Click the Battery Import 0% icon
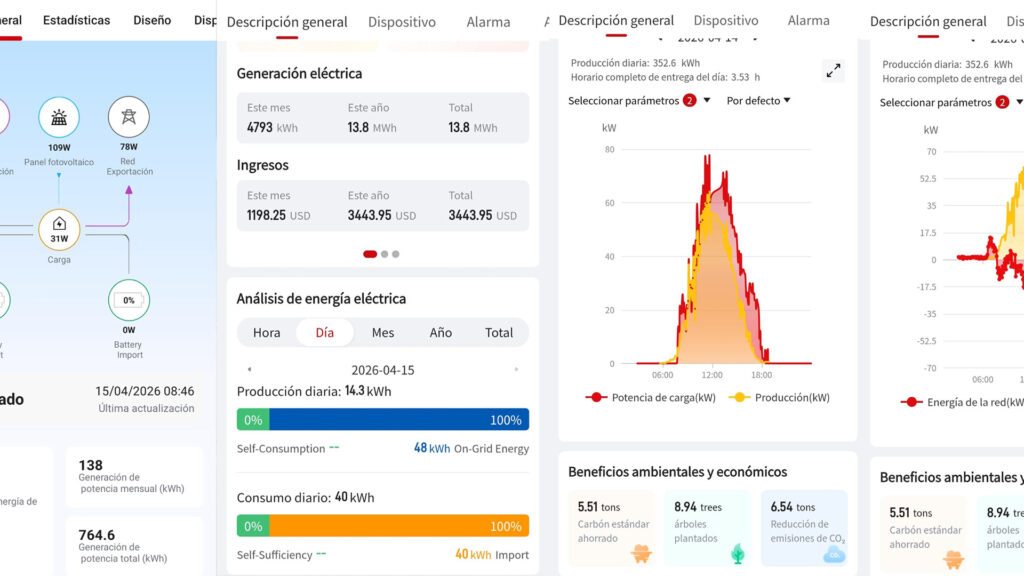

+--

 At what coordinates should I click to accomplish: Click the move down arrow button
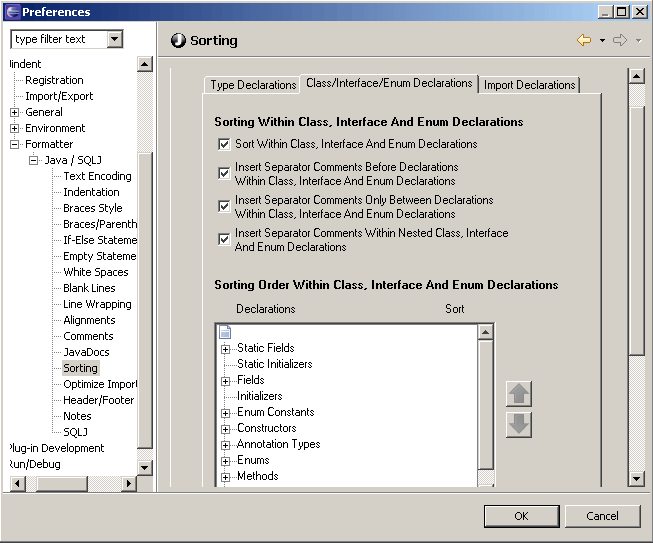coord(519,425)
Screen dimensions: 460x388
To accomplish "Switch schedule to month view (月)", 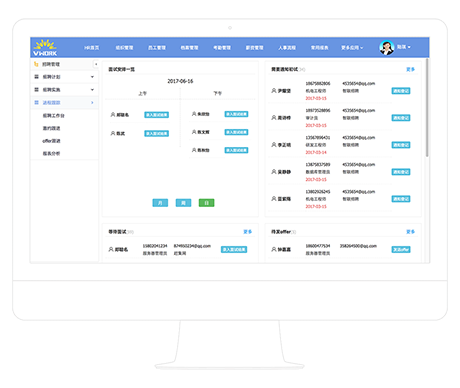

+--

• **PROBLEM REQUIREMENTS**
Having found the line with "Screen dimensions: 460x388" and the line with "schedule to month" in the material above, write out exactly those two and every line between, leaving the pictures out.

• **EXERCISE RESPONSE**
Screen dimensions: 460x388
To accomplish "Switch schedule to month view (月)", 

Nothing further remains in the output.